How can I explain this to you? After I graduated as an engineer, I did my “social service” time, and I met new friends, some of them writers. I served my “social service” in the Military Unit and in the early months the work was not so heavy. I slowly began to write small things, mini-short stories, as well as what I called at that time poems. Then a friend, Michel Encinosa, currently a translator, writer and editor, suggested to me that I join a literary workshop which at that time was coordinated by the author Jorge Alberto Aguiar.
I went along and in doing so I met someone who I wouldn't hesitate to call the ideal person. He began to talk about literature not just from the point of view of narrative technique. He invited us to “think literature”, understanding the society we live in, and the factors that affect it, such as politics, the economy, culture. As time passed my texts began to distance themselves from my experiences. I stopped writing from my own personal biography to create a sort of biography of "the other".
How would you assess contemporary Cuban literature?
Many young and not so young people write in Cuba. They are men and women, heterosexuals and gays, and the themes they write about are as various and diverse as are their ways of approaching them. It could be said to be in a fairly healthy state. However, above and beyond this healthy state, I am interested in the “less healthy” state of our literature: those writers who have decided to embark on the more tortuous path, the path taking them away from the rules, and who launch themselves out into this unexplored space without a parachute or a net. I am talking about those who take a gamble where the pain is no small thing, nor is the emptiness, the delusion, the defeats that they suffer.

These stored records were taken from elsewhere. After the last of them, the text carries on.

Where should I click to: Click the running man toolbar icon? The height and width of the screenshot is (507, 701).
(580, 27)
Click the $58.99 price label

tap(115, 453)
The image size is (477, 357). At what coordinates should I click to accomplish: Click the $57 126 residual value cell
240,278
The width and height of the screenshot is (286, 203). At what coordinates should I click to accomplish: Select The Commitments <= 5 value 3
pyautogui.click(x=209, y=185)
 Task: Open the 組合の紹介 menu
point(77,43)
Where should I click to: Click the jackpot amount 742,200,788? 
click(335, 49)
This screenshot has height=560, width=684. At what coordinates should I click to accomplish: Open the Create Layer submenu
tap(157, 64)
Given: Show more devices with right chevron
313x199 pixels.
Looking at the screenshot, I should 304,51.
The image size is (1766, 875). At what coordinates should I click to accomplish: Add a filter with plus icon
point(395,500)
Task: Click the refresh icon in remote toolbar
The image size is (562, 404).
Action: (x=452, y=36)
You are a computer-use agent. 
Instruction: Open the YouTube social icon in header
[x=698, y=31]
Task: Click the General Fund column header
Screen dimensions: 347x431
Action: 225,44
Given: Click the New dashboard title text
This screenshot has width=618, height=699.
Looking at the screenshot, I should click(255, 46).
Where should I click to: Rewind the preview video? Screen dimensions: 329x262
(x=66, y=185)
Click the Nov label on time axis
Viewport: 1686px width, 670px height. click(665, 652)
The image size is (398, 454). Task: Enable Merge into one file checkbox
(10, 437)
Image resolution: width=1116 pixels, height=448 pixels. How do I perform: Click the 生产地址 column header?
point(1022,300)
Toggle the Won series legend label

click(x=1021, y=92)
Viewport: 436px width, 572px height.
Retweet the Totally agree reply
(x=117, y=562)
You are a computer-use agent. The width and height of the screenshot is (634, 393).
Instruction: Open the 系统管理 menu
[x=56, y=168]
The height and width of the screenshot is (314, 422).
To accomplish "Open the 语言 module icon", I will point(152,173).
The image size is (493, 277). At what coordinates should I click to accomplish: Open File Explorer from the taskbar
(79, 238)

There is a generation of writers whose fundamental approach I consider very interesting. Quickly naming names I could mention for example Jorge Enrique Lage, Raúl Flores Iriarte, Legna Rodríguez, Osdany Morales, Orlando Luis Pardo or Daniel Díaz Mantilla, when it comes to fiction. The literature of the first two writers is full of elements of the absurd, Hollywood superstars, famous international singers and writers in a context as real as Havana; these luxurious mammals stroll around and interrelate with ordinary Cuban people. Lage is very political, Raul on the other hand is more candid and naive. Legna is pure delirious with language and the body, openly coarse, Osdany sets out to craft a plot where literary elements have multiple layers: plot, as well as structure as well as mystery. Daniel is like a time bomb sitting in the livingroom of a house looking pleasant. Orlando Luis Pardo is a political animal, putting his stories 'out there', risking it all with his speech, his language: in his work the word itself has more importance than the conflict.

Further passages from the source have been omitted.